##### Data for processing
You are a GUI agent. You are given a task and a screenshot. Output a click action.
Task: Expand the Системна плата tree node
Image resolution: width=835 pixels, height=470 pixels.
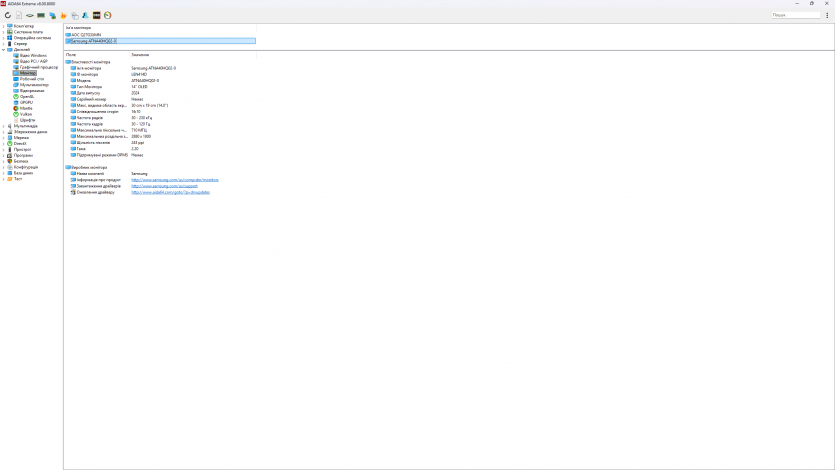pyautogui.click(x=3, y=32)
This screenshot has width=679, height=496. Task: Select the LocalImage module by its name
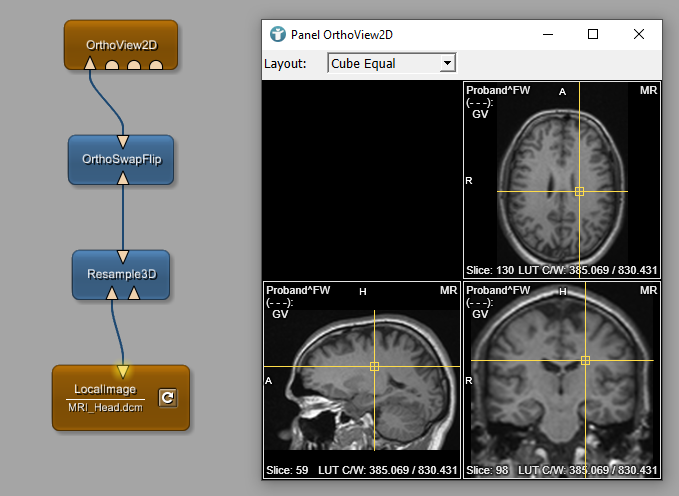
##########
##### Data for processing
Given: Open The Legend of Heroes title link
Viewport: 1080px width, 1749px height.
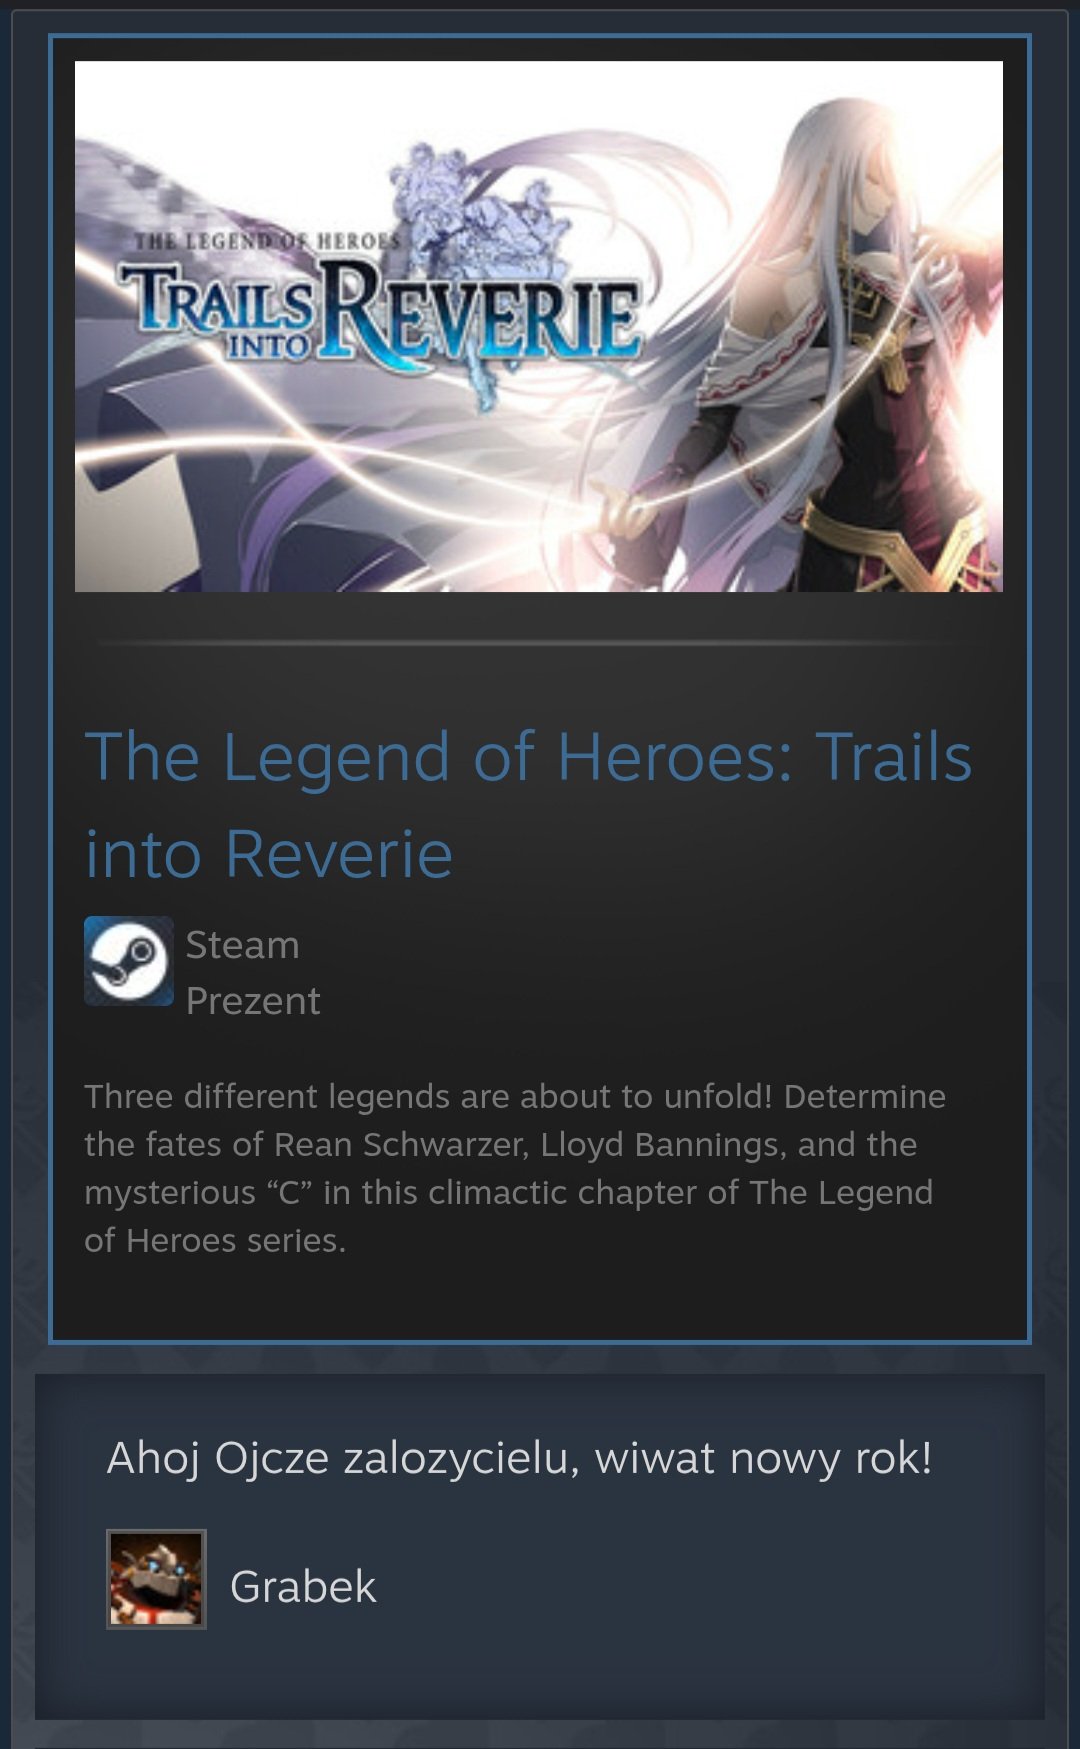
##########
▶ [Task details]: Take each line in the listing that has the word "screenshot" and copy it.

▶ [Result]:
You are a GUI agent. You are given a task and a screenshot. Output a click action.
This screenshot has width=679, height=496. Task: Select the LocalImage module by its name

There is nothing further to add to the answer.